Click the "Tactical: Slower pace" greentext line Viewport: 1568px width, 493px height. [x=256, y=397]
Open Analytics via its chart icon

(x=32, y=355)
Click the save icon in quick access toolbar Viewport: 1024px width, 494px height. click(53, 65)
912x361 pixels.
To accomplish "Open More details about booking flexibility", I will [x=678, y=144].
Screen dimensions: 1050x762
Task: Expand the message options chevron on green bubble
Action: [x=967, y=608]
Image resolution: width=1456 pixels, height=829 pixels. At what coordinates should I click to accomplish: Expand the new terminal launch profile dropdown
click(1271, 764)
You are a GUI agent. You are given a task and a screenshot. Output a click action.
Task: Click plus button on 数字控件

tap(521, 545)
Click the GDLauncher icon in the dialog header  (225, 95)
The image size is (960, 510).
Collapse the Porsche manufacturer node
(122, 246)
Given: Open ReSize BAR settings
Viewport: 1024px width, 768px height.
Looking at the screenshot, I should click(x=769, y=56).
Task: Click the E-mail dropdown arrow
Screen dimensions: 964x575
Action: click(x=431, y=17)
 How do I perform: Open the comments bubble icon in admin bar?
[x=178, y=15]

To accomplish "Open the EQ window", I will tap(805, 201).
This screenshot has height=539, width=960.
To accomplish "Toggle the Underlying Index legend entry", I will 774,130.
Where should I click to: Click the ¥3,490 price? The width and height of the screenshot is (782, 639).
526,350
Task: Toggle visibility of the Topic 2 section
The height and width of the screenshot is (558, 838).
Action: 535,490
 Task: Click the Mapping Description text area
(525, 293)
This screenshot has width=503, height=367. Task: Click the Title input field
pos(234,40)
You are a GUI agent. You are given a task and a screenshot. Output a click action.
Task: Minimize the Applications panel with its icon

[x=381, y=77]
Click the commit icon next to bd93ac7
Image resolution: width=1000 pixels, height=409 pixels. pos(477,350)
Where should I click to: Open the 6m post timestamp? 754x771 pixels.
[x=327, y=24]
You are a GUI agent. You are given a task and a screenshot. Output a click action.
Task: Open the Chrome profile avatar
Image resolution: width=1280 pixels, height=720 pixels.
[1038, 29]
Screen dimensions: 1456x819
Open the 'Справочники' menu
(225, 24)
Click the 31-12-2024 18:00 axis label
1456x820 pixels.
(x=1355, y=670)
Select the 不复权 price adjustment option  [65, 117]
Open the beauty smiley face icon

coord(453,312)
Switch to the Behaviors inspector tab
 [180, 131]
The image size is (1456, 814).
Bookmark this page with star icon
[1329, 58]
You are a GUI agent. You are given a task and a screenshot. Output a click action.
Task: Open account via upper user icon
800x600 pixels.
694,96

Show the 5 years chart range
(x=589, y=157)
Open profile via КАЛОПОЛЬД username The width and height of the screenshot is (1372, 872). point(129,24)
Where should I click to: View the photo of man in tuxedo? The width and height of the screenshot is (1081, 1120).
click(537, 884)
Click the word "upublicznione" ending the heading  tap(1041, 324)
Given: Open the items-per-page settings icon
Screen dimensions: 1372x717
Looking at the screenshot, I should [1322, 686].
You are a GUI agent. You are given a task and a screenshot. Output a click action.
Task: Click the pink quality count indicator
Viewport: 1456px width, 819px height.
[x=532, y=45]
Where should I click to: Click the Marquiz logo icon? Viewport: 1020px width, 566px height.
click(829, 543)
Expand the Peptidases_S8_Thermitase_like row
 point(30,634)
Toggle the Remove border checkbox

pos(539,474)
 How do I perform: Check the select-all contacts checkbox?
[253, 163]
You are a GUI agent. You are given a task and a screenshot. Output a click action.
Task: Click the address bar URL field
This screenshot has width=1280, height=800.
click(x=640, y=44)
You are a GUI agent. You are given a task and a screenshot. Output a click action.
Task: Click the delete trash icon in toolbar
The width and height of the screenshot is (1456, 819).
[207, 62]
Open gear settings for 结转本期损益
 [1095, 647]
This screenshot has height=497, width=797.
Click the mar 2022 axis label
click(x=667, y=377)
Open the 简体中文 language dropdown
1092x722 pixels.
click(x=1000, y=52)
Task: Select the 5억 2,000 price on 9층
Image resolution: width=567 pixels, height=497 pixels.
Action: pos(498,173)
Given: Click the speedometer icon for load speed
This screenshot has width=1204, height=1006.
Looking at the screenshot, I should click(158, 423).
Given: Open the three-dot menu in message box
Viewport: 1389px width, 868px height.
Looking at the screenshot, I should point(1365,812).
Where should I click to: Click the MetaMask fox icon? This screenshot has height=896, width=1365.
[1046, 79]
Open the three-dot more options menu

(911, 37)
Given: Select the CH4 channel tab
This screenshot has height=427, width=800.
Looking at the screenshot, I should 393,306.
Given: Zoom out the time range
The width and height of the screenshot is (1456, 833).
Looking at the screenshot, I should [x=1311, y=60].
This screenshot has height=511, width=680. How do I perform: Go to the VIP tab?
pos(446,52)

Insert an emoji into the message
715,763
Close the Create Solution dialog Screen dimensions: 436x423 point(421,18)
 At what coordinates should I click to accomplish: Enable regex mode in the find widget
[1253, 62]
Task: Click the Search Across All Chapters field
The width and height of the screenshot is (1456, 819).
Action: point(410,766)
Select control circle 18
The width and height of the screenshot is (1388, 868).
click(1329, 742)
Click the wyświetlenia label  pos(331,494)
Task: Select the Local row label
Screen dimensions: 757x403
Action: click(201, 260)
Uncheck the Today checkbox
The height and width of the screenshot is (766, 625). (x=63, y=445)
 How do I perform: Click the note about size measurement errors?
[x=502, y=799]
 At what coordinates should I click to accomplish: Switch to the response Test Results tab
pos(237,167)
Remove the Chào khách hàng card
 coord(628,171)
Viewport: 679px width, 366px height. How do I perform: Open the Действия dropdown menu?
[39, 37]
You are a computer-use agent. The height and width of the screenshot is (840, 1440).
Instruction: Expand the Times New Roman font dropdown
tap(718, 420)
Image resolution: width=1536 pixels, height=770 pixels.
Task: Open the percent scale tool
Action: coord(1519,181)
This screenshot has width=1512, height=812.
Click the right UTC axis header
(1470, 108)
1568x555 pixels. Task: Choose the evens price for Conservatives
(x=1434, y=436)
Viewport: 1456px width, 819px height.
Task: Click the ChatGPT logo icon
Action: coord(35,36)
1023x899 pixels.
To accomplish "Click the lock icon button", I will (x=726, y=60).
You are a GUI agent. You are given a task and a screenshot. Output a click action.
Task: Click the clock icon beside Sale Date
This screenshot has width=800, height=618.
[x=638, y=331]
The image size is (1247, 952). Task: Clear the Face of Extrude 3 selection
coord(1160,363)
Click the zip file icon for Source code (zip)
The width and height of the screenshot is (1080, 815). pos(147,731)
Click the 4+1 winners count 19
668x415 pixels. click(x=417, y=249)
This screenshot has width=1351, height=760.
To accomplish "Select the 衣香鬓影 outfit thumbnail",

Goal: Reproduce all of the rows above verbatim, line by line.

Written response:
Click the "Tactical: Slower pace" greentext line Viewport: 1568px width, 493px height. [x=256, y=397]
Open Analytics via its chart icon

(x=32, y=355)
Click the save icon in quick access toolbar Viewport: 1024px width, 494px height. click(53, 65)
912x361 pixels.
To accomplish "Open More details about booking flexibility", I will [x=678, y=144].
Screen dimensions: 1050x762
Task: Expand the message options chevron on green bubble
Action: [x=967, y=608]
Image resolution: width=1456 pixels, height=829 pixels. At what coordinates should I click to accomplish: Expand the new terminal launch profile dropdown
click(1271, 764)
You are a GUI agent. You are given a task and a screenshot. Output a click action.
Task: Click plus button on 数字控件

tap(521, 545)
Click the GDLauncher icon in the dialog header  (225, 95)
The image size is (960, 510).
Collapse the Porsche manufacturer node
(122, 246)
Given: Open ReSize BAR settings
Viewport: 1024px width, 768px height.
Looking at the screenshot, I should click(x=769, y=56).
Task: Click the E-mail dropdown arrow
Screen dimensions: 964x575
Action: click(x=431, y=17)
 How do I perform: Open the comments bubble icon in admin bar?
[x=178, y=15]

To accomplish "Open the EQ window", I will tap(805, 201).
This screenshot has height=539, width=960.
To accomplish "Toggle the Underlying Index legend entry", I will 774,130.
Where should I click to: Click the ¥3,490 price? The width and height of the screenshot is (782, 639).
526,350
Task: Toggle visibility of the Topic 2 section
The height and width of the screenshot is (558, 838).
Action: 535,490
 Task: Click the Mapping Description text area
(525, 293)
This screenshot has width=503, height=367. Task: Click the Title input field
pos(234,40)
You are a GUI agent. You are given a task and a screenshot. Output a click action.
Task: Minimize the Applications panel with its icon

[x=381, y=77]
Click the commit icon next to bd93ac7
Image resolution: width=1000 pixels, height=409 pixels. pos(477,350)
Where should I click to: Open the 6m post timestamp? 754x771 pixels.
[x=327, y=24]
You are a GUI agent. You are given a task and a screenshot. Output a click action.
Task: Open the Chrome profile avatar
Image resolution: width=1280 pixels, height=720 pixels.
[1038, 29]
Screen dimensions: 1456x819
Open the 'Справочники' menu
(225, 24)
Click the 31-12-2024 18:00 axis label
1456x820 pixels.
(x=1355, y=670)
Select the 不复权 price adjustment option  [65, 117]
Open the beauty smiley face icon

coord(453,312)
Switch to the Behaviors inspector tab
 [180, 131]
The image size is (1456, 814).
Bookmark this page with star icon
[1329, 58]
You are a GUI agent. You are given a task and a screenshot. Output a click action.
Task: Open account via upper user icon
800x600 pixels.
694,96

Show the 5 years chart range
(x=589, y=157)
Open profile via КАЛОПОЛЬД username The width and height of the screenshot is (1372, 872). point(129,24)
Where should I click to: View the photo of man in tuxedo? The width and height of the screenshot is (1081, 1120).
click(537, 884)
Click the word "upublicznione" ending the heading  tap(1041, 324)
Given: Open the items-per-page settings icon
Screen dimensions: 1372x717
Looking at the screenshot, I should [1322, 686].
You are a GUI agent. You are given a task and a screenshot. Output a click action.
Task: Click the pink quality count indicator
Viewport: 1456px width, 819px height.
[x=532, y=45]
Where should I click to: Click the Marquiz logo icon? Viewport: 1020px width, 566px height.
click(829, 543)
Expand the Peptidases_S8_Thermitase_like row
 point(30,634)
Toggle the Remove border checkbox

pos(539,474)
 How do I perform: Check the select-all contacts checkbox?
[253, 163]
You are a GUI agent. You are given a task and a screenshot. Output a click action.
Task: Click the address bar URL field
This screenshot has width=1280, height=800.
click(x=640, y=44)
You are a GUI agent. You are given a task and a screenshot. Output a click action.
Task: Click the delete trash icon in toolbar
The width and height of the screenshot is (1456, 819).
[207, 62]
Open gear settings for 结转本期损益
 [1095, 647]
This screenshot has height=497, width=797.
Click the mar 2022 axis label
click(x=667, y=377)
Open the 简体中文 language dropdown
1092x722 pixels.
click(x=1000, y=52)
Task: Select the 5억 2,000 price on 9층
Image resolution: width=567 pixels, height=497 pixels.
Action: pos(498,173)
Given: Click the speedometer icon for load speed
This screenshot has width=1204, height=1006.
Looking at the screenshot, I should click(158, 423).
Given: Open the three-dot menu in message box
Viewport: 1389px width, 868px height.
Looking at the screenshot, I should point(1365,812).
Where should I click to: Click the MetaMask fox icon? This screenshot has height=896, width=1365.
[1046, 79]
Open the three-dot more options menu

(911, 37)
Given: Select the CH4 channel tab
This screenshot has height=427, width=800.
Looking at the screenshot, I should 393,306.
Given: Zoom out the time range
The width and height of the screenshot is (1456, 833).
Looking at the screenshot, I should [x=1311, y=60].
This screenshot has height=511, width=680. How do I perform: Go to the VIP tab?
pos(446,52)

Insert an emoji into the message
715,763
Close the Create Solution dialog Screen dimensions: 436x423 point(421,18)
 At what coordinates should I click to accomplish: Enable regex mode in the find widget
[1253, 62]
Task: Click the Search Across All Chapters field
The width and height of the screenshot is (1456, 819).
Action: point(410,766)
Select control circle 18
The width and height of the screenshot is (1388, 868).
click(1329, 742)
Click the wyświetlenia label  pos(331,494)
Task: Select the Local row label
Screen dimensions: 757x403
Action: click(201, 260)
Uncheck the Today checkbox
The height and width of the screenshot is (766, 625). (x=63, y=445)
 How do I perform: Click the note about size measurement errors?
[x=502, y=799]
 At what coordinates should I click to accomplish: Switch to the response Test Results tab
pos(237,167)
Remove the Chào khách hàng card
 coord(628,171)
Viewport: 679px width, 366px height. How do I perform: Open the Действия dropdown menu?
[39, 37]
You are a computer-use agent. The height and width of the screenshot is (840, 1440).
Instruction: Expand the Times New Roman font dropdown
tap(718, 420)
Image resolution: width=1536 pixels, height=770 pixels.
Task: Open the percent scale tool
Action: coord(1519,181)
This screenshot has width=1512, height=812.
Click the right UTC axis header
(1470, 108)
1568x555 pixels. Task: Choose the evens price for Conservatives
(x=1434, y=436)
Viewport: 1456px width, 819px height.
Task: Click the ChatGPT logo icon
Action: coord(35,36)
1023x899 pixels.
To accomplish "Click the lock icon button", I will (x=726, y=60).
You are a GUI agent. You are given a task and a screenshot. Output a click action.
Task: Click the clock icon beside Sale Date
This screenshot has width=800, height=618.
[x=638, y=331]
The image size is (1247, 952). Task: Clear the Face of Extrude 3 selection
coord(1160,363)
Click the zip file icon for Source code (zip)
The width and height of the screenshot is (1080, 815). pos(147,731)
Click the 4+1 winners count 19
668x415 pixels. click(x=417, y=249)
This screenshot has width=1351, height=760.
To accomplish "Select the 衣香鬓影 outfit thumbnail",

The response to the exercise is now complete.